Facial nerve function and hearing outcome were determined at the time of the last visit and compared to function at initial presentation.

Results: Twenty-three out of the 24 tumors involved more than one segment of the facial nerve. The most frequently involved were the geniculate ganglion (16 patients); tympanic segment of the nerve (14 patients), and the least frequent area involved was the internal auditory canal and cerebellopontine angle (CPA)(four patients).
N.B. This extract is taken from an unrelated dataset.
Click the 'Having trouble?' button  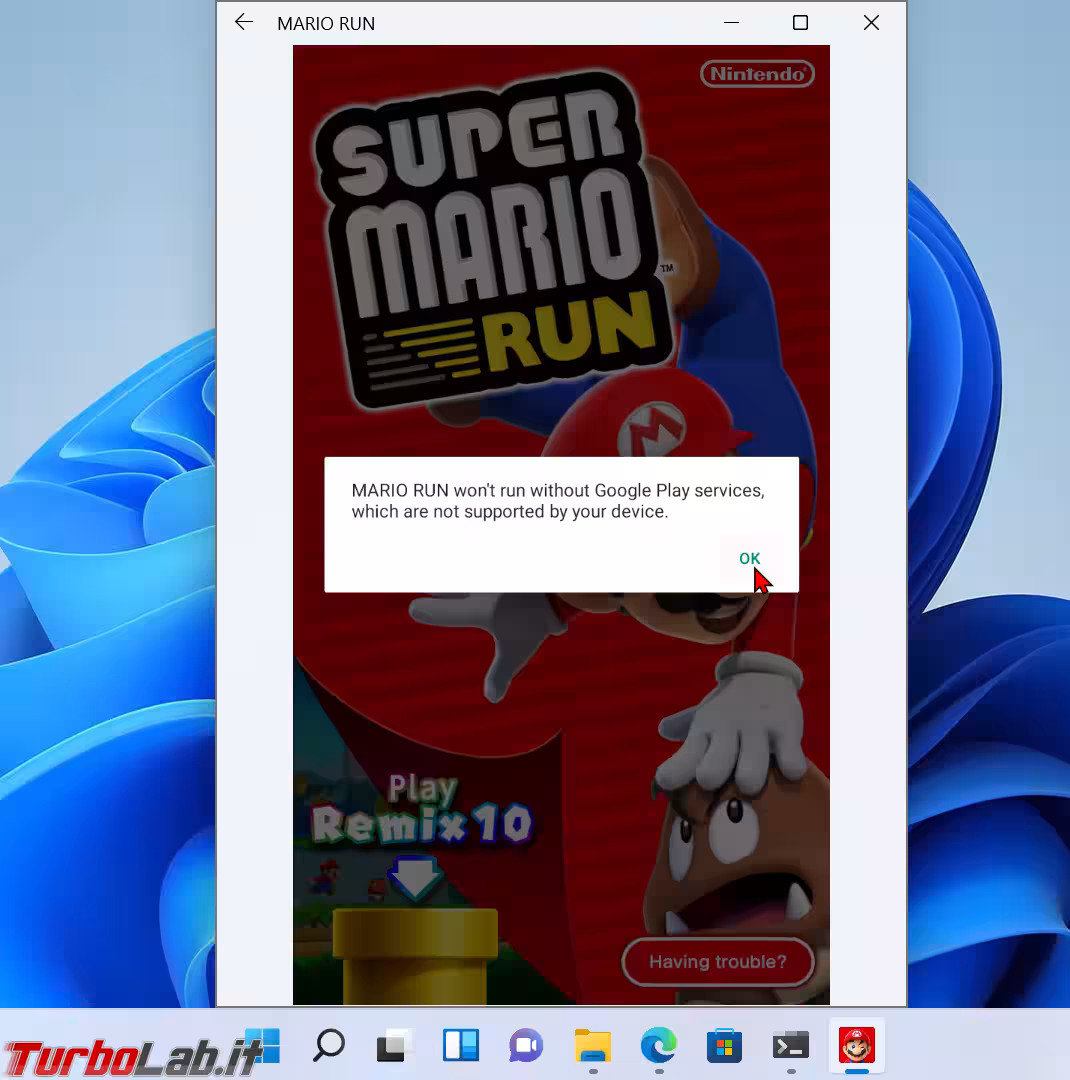tap(717, 962)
The most frequent clinical signs on presentation were facial weakness (12 patients) and hearing loss (12 patients) Three patients had previous ipsilateral sudden onset facial paralysis with varying degrees of recovery, five had aural fullness, three tinnitus and three vertigo or imbalance. Half the patients had normal facial function at presentation. The findings of the research revealed:

The facial nerve was spared in seven of the 11 patients who underwent tumor removal. Eight had varying degrees of facial nerve dysfunction initially. In this group, (mean follow-up eight years) six patients had unchanged nerve function, four improved and one worsened. No recurrence was noted. Of the 13 patients followed expectantly or with watchful waiting, three had facial weakness initially. During the follow-up interval (mean five years) facial function remained unchanged for eight and worsened in five. During this interval five patients demonstrated tumor growth. Two patients have recently undergone tumor removal and a third is awaiting surgery.
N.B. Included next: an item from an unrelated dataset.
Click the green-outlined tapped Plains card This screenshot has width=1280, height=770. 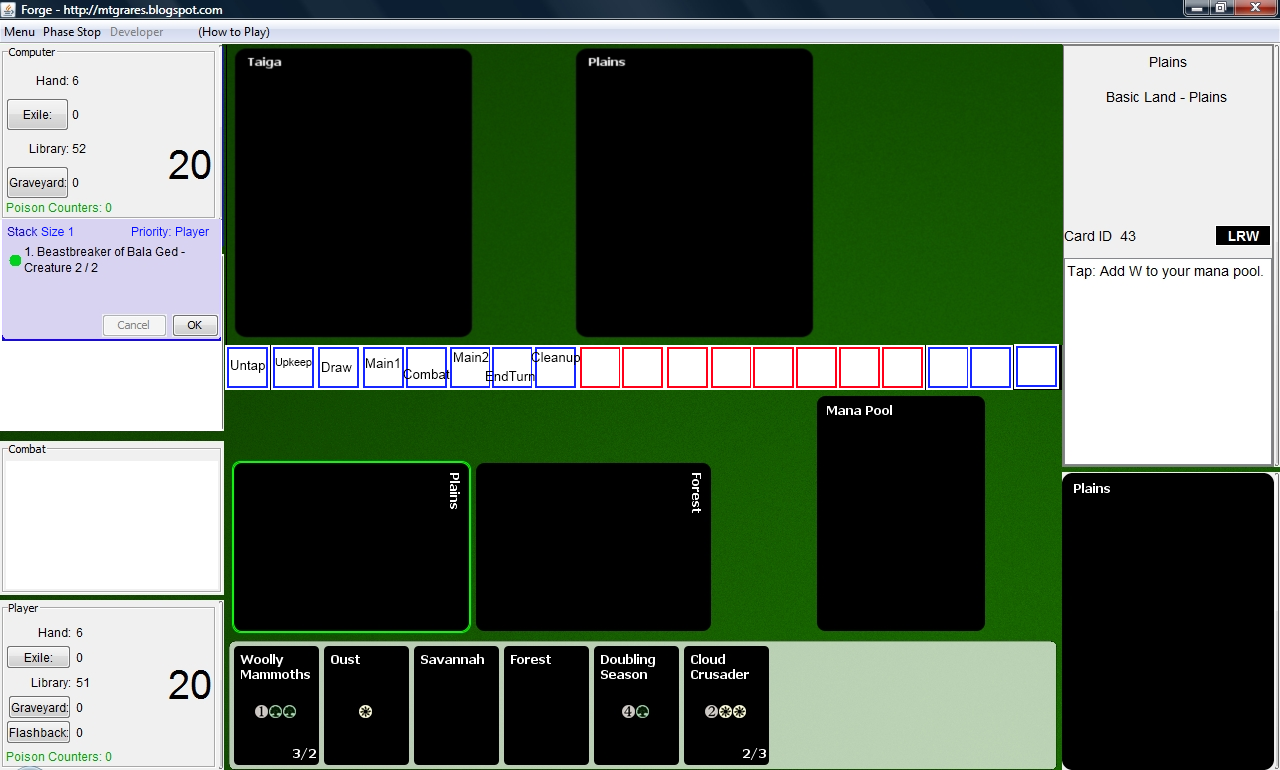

Conclusions: The authors suggest that based on their findings, tumor should be removed with careful intracapsular piecemeal bulk reduction similar to the strategy employed in acoustic neuroma removal. Facial nerve monitoring and intraoperative stimulation are critical. Clearly, the results of the study suggest that final facial nerve function in some cases where this has been successful is superior to those optimally expected where an interposition graft has been used. This study asserts that an individual diagnosed with an intratemporal facial schwannoma in whom facial function is normal, likely has the best opportunity at a better outcome should he/she decide to undergo removal in the hope that facial nerve preservation is possible. The caveat that bedevils all clinicians is the inability to predict outcome and the realization that facial nerve function can remain normal or nearly so for many years prior to surgical treatment being required.

The advocates of watchful waiting may point to the fact that these tumors are extremely slow growing and frequently present without facial dysfunction. These findings prove it is possible to surgically remove the tumor while sparing the nerve resulting in better postoperative facial function. Surgery is the definitive treatment. The decision to operate or to observe should be individualized and based on initial facial function, rate of tumor growth, and the experience of the surgeon and patient informed consent. When proceeding with surgery an attempt should always be made to spare the nerve given the possibility of a superior outcome.